ClipboardクラスをWindows PowerShellから使うには、準備として以下のコマンドを実行する。
Add-Type -AssemblyName PresentationFramework
上記のコマンドは、Windows PowerShell起動後に1回だけ実行すればよい。では、Excelでセル範囲をコピーしたとき、どのようなデータが出てくるのかを調べて見る。Excelが登録したデータ形式は、以下のコマンドで調べることができる。
[System.Windows.Clipboard]::GetDataObject().GetFormats()
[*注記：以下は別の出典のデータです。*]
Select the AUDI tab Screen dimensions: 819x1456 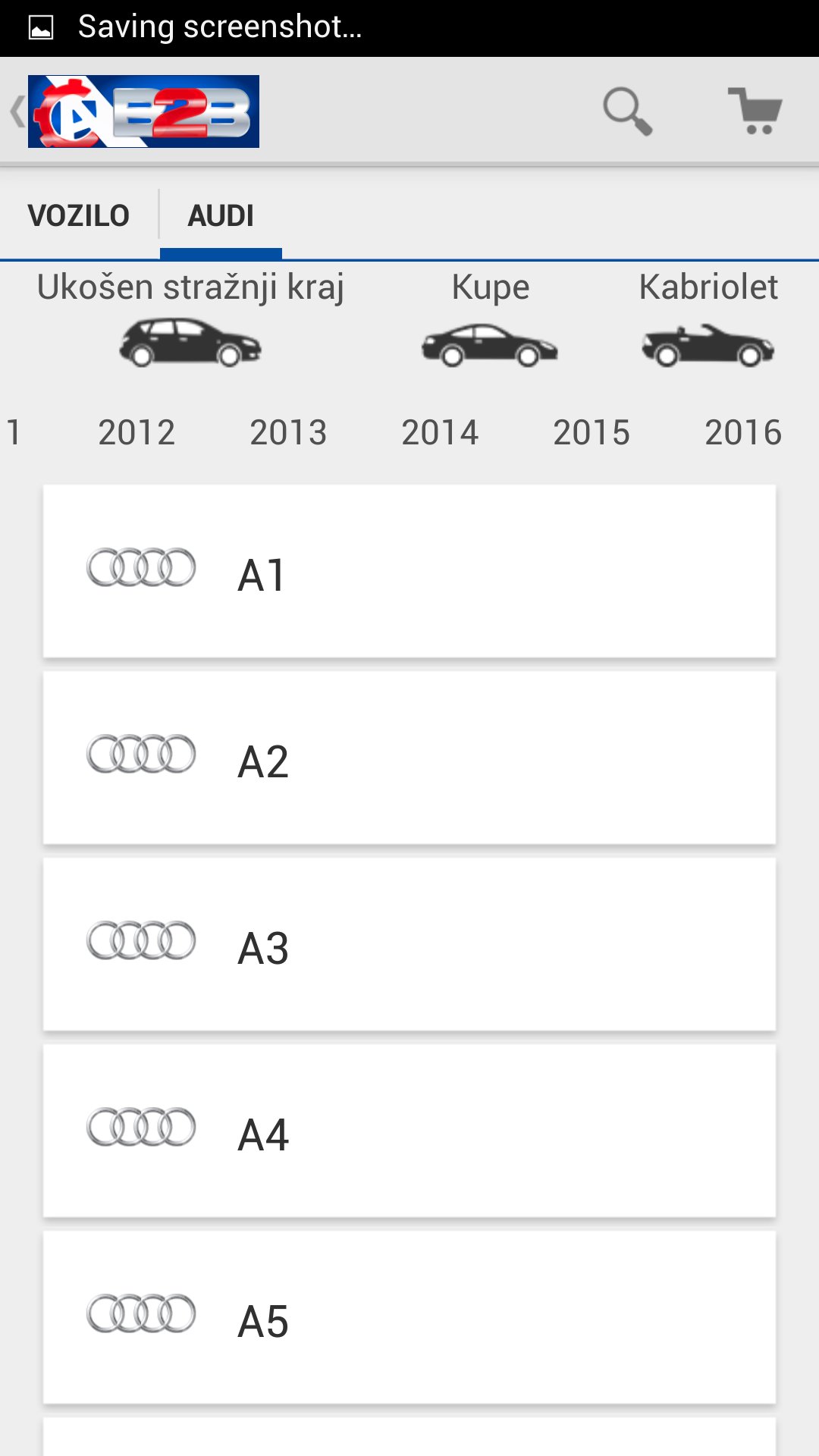click(221, 216)
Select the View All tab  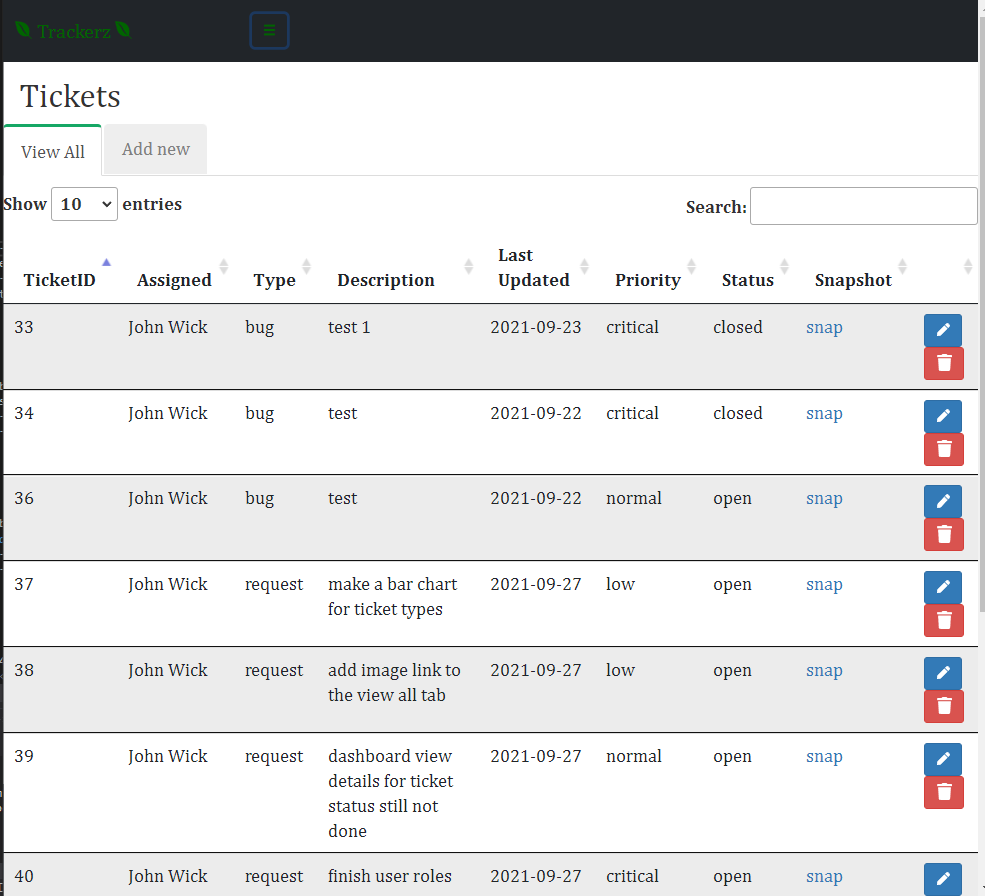click(x=53, y=152)
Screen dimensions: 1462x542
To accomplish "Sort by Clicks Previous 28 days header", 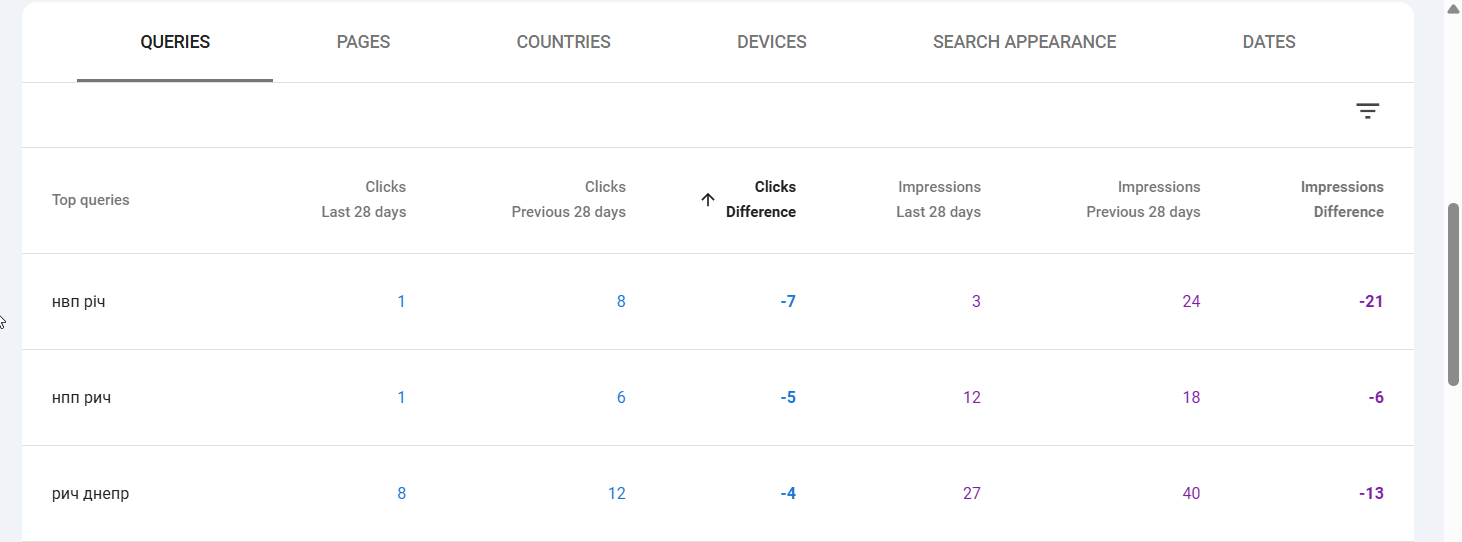I will [x=569, y=199].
いくつかの形式は、利用頻度が高いため、Windowsでは標準的なものとして登録されている。これについては、以下に記述がある。
●DataFormats クラス
https://docs.microsoft.com/ja-jp/dotnet/api/system.windows.dataformats?view=netframework-4.8
Excelは、24種のデータ形式を登録している。
この表では、各形式を「テキスト」「メディアデータ(画像、音声)」「バイナリデータ」に分類している。Excelのセル範囲のコピーなのに「画像」は変に思うかもしれない。しかし、貼り付けするアプリケーションは、たとえば、ペイント(mspaint.exe)かもしれない。
データ形式を確認するだけなら、フォーマット名には、上記のコマンドで表示されたものを使う。たとえばテキスト(Text)データなら
[System.Windows.Clipboard]::GetDataObject().GetData("Text")
とすればよい。
指定したフォーマットにより、読み出し方にはいろいろと違いがある。画像データ("System.Drawing.Bitmap")の場合には、上記のコマンドを使うと、ビットマップオブジェクトのプロパティが表示される。
これは、以下のようにすることでGIFファイルに保存できる。
[System.Windows.Clipboard]::GetDataObject().GetData("System.Drawing.Bitmap").Save("c:\temp\excel.gif")
表示や保存などはフォーマットごとに違う。どんなオブジェクトが出力されたのかは、Get-Memberコマンドで調べることができる。たとえば、Excelの"DataInterchangeFormat"形式の場合、
[System.Windows.Clipboard]::GetDataObject().GetData("DataInterchangeFormat") | get-member
とすると、「System.IO.MemoryStream」オブジェクトが出力されていることがわかる。
この場合には、「ToArray()」メソッドで1回、バイト配列に変換することでデータを取り込むことが可能だ。たとえば、
[System.Windows.Clipboard]::GetDataObject().GetData("DataInterchangeFormat").ToArray() | Format-Hex
とすれば、16進数でダンプできる。
スクリプトやコマンドなどを併用することで、クリップボードの中身を変換――たとえば日付の書式を変える――して再度クリップボードに書き戻すことが可能だ。
手作業では面倒だが、スクリプトを使えば簡単な変換処理は結構ある。このとき、スクリプトへの入力と出力にクリップボードを使うとGUIプログラムの間をスクリプトで補完することが可能になる。